- Opening Delimiter -

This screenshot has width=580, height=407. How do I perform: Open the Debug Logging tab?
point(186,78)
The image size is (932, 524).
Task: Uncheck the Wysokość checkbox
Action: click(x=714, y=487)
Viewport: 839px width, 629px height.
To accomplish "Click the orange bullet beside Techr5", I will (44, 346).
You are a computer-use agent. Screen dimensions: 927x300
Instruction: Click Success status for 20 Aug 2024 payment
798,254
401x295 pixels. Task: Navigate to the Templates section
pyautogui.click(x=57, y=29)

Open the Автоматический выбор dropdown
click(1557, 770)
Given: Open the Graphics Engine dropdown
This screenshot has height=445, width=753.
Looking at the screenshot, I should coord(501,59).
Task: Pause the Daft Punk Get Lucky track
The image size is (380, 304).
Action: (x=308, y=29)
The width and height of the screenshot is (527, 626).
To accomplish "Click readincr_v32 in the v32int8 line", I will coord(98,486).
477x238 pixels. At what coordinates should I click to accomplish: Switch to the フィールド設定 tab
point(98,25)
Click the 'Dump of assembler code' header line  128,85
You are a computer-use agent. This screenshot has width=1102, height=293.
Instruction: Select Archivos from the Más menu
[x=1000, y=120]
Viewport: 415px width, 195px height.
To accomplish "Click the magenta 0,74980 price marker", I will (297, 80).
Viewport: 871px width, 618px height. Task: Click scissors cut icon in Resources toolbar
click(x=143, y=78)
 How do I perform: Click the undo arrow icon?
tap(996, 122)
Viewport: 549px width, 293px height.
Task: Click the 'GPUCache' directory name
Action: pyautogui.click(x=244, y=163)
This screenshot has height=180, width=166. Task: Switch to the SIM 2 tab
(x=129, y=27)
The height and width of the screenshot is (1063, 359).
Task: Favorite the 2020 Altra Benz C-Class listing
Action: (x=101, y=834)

- Closing Delimiter -

### Aim of the task
Above are the records; retype every one exactly.

### Task solution
This screenshot has width=580, height=407. How do I perform: Open the Debug Logging tab?
point(186,78)
The image size is (932, 524).
Task: Uncheck the Wysokość checkbox
Action: click(x=714, y=487)
Viewport: 839px width, 629px height.
To accomplish "Click the orange bullet beside Techr5", I will (44, 346).
You are a computer-use agent. Screen dimensions: 927x300
Instruction: Click Success status for 20 Aug 2024 payment
798,254
401x295 pixels. Task: Navigate to the Templates section
pyautogui.click(x=57, y=29)

Open the Автоматический выбор dropdown
click(1557, 770)
Given: Open the Graphics Engine dropdown
This screenshot has height=445, width=753.
Looking at the screenshot, I should coord(501,59).
Task: Pause the Daft Punk Get Lucky track
The image size is (380, 304).
Action: (x=308, y=29)
The width and height of the screenshot is (527, 626).
To accomplish "Click readincr_v32 in the v32int8 line", I will coord(98,486).
477x238 pixels. At what coordinates should I click to accomplish: Switch to the フィールド設定 tab
point(98,25)
Click the 'Dump of assembler code' header line  128,85
You are a computer-use agent. This screenshot has width=1102, height=293.
Instruction: Select Archivos from the Más menu
[x=1000, y=120]
Viewport: 415px width, 195px height.
To accomplish "Click the magenta 0,74980 price marker", I will (297, 80).
Viewport: 871px width, 618px height. Task: Click scissors cut icon in Resources toolbar
click(x=143, y=78)
 How do I perform: Click the undo arrow icon?
tap(996, 122)
Viewport: 549px width, 293px height.
Task: Click the 'GPUCache' directory name
Action: pyautogui.click(x=244, y=163)
This screenshot has height=180, width=166. Task: Switch to the SIM 2 tab
(x=129, y=27)
The height and width of the screenshot is (1063, 359).
Task: Favorite the 2020 Altra Benz C-Class listing
Action: (x=101, y=834)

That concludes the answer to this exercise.